La morte di Sofia, il giudice si riserva

Trento. Il giudice Marco La Ganga si è riservato sulla sua decisione sul “caso malaria”, sul procedimento penale partito dopo la morte della piccola Sofia Zago , il 4 settembre 2017. La bambina,...



Trento. Il giudice Marco La Ganga si è riservato sulla sua decisione sul “caso malaria”, sul procedimento penale partito dopo la morte della piccola Sofia Zago , il 4 settembre 2017. La bambina, aveva solo 4 anni, era ricoverata al Santa Chiara quando ha contratto la malaria, malattia che l’ha uccisa in pochi giorni.
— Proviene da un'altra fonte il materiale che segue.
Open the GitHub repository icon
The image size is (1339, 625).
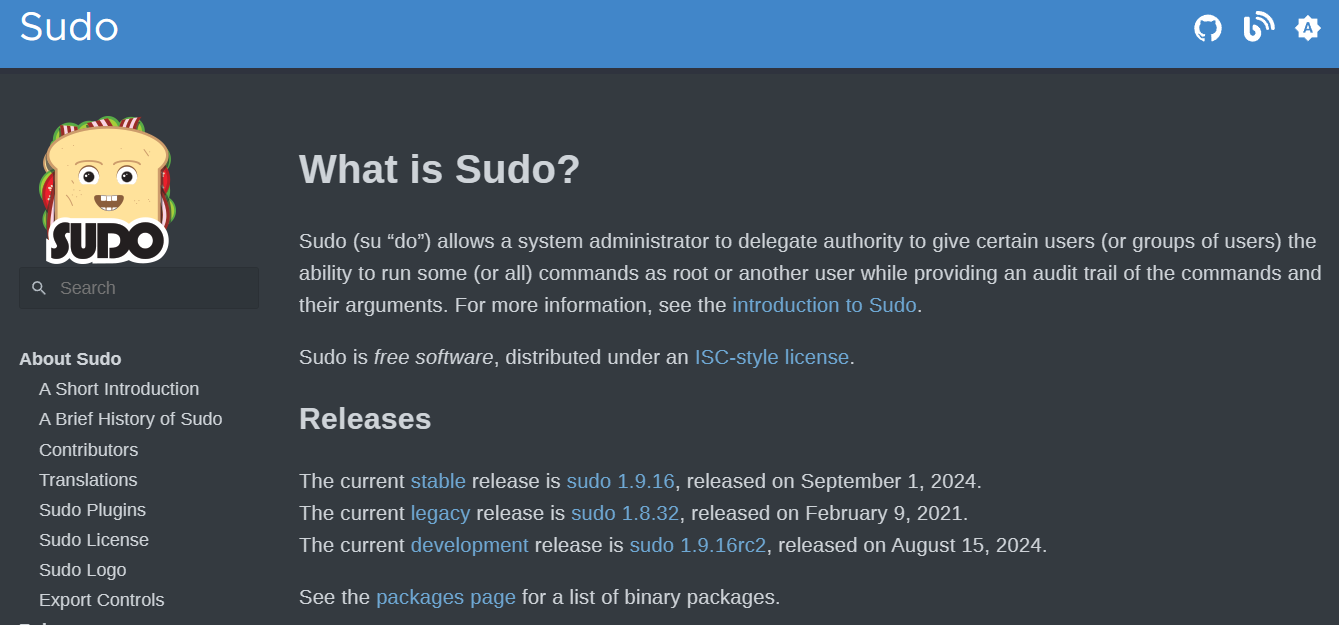1208,28

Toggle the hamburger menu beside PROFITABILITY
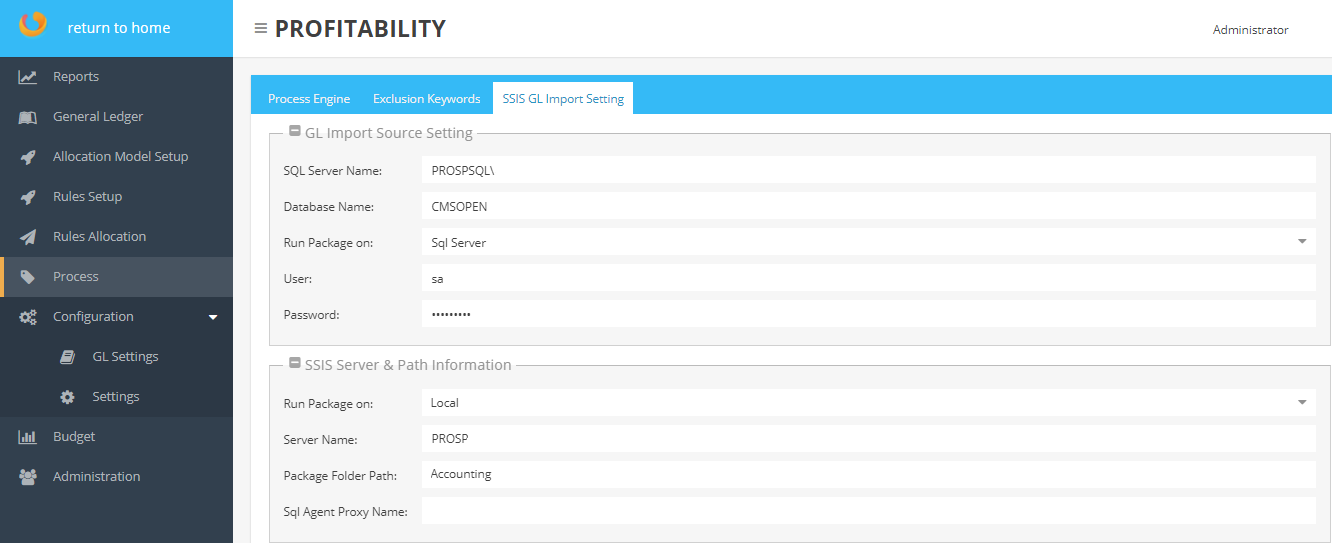point(261,29)
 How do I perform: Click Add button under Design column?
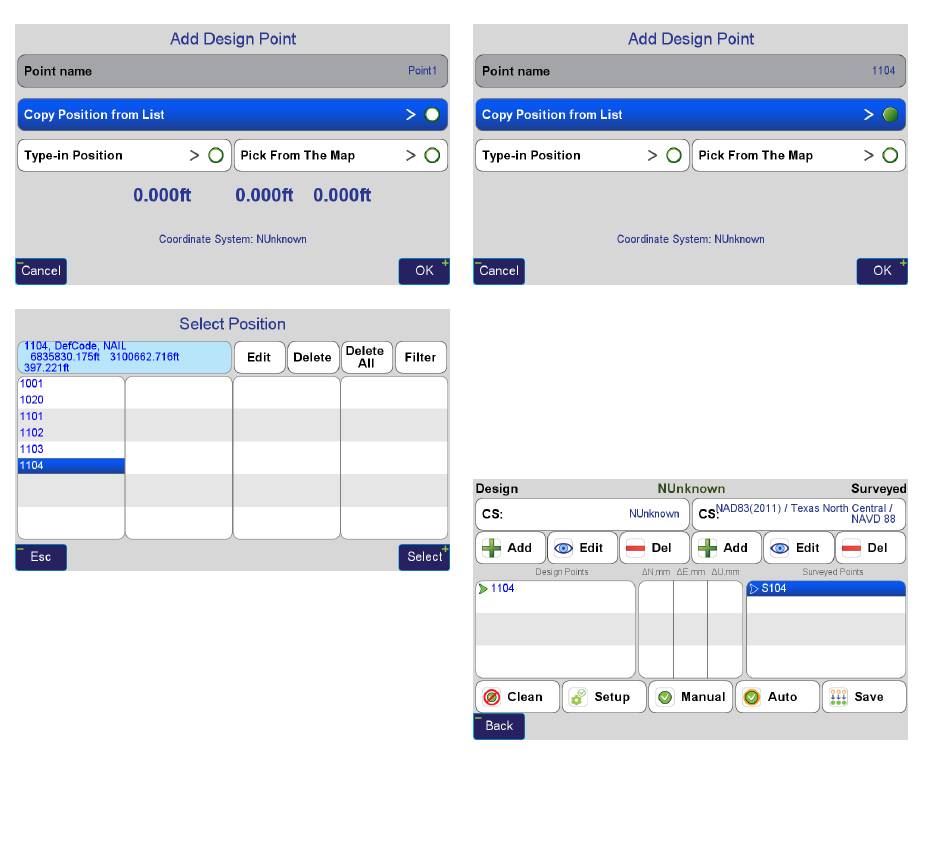[510, 548]
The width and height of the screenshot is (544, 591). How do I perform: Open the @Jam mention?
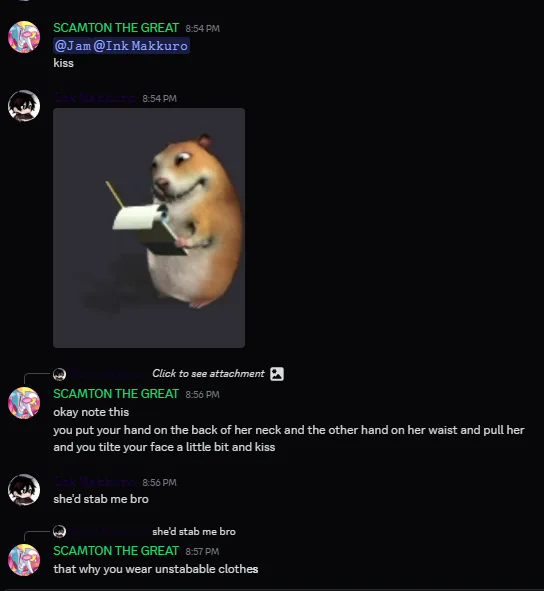pyautogui.click(x=73, y=46)
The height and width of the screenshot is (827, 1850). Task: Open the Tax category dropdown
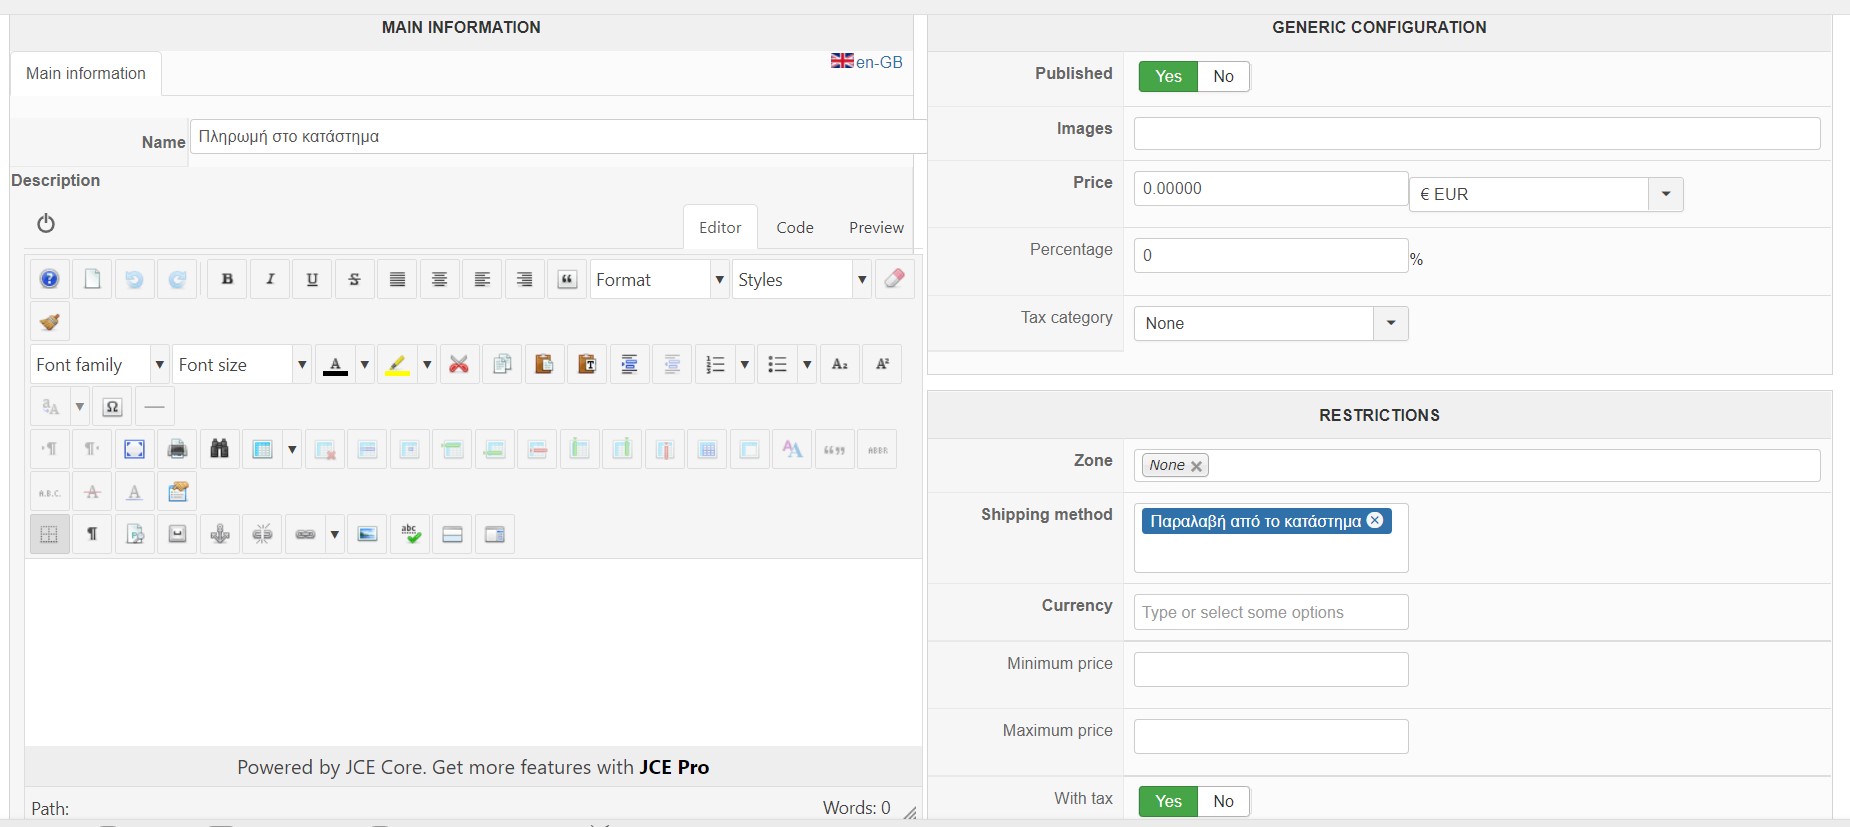(1390, 324)
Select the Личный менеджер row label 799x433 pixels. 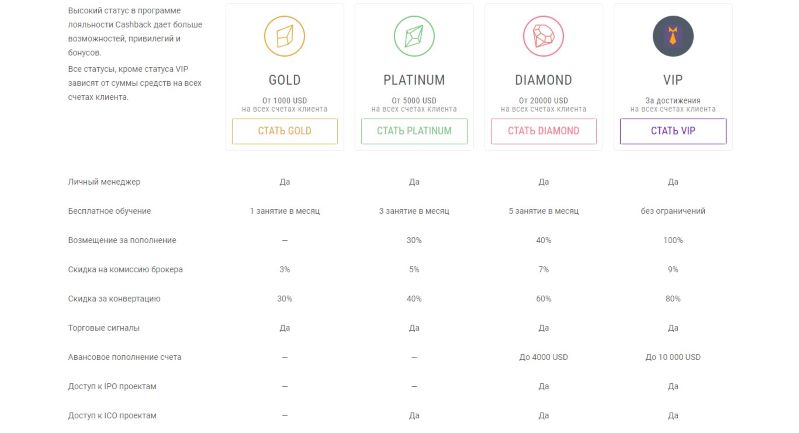click(x=104, y=182)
Una tragedia per la quale c’è un’unica indagata, un’infermiera che all’epoca dei fatti lavorava nel reparto di pediatria. Infermiera che sin dal primo momento aveva respinto l’accusa che le veniva fatta (per il codice penale è omicidio colposo) e ogni volta che è stata sentita nell’ambito del procedimento ha ribadito che aveva fatto tutte le manovre previste nel massimo rispetto delle procedure previste. E usando sempre e solamente materiale monouso: insomma il suo comportamento sarebbe stato rispettoso delle regole e incompatibile con il contagio. Al termine della indagini dei carabinieri dei Nas, coordinati dal sostituto procuratore Marco Gallina, era stata la procura stessa che aveva avanzato una richiesta di archiviazione nei confronti dell’infermiera. Richiesta che, per ora, non è stata accolta dal giudice. La difesa della donna (avvocati Melchionda e Valer) puntano sul fatto - e lo hanno ripetuto anche ieri in udienza - che non ci sarebbero riscontri fattuali che indichino l’ “errore umano” come unica possibile causa del contagio che portò alla morte di una bambina di quattro anni. Ci sarebbe un’ipotesi ma non ci sarebbero certezze o testimonianze. Le indagini avevano portato ad individuare il momento del contagio che potrebbe essere avvenuto o durante le operazione di pulizia dell’ago cannula o tramite dei guanti. Strumenti che sarebbero stati contaminati da una minima parte del sangue di una delle due bambine malte di malaria dopo un viaggio in Africa, e che erano ricoverate nello stesso reparto. A lei il prelievo era stato fatto prima rispetto a Sofia. Individuato il momento del contagio, erano stati individuate le persone che avevano preso parte a queste operazione di routine.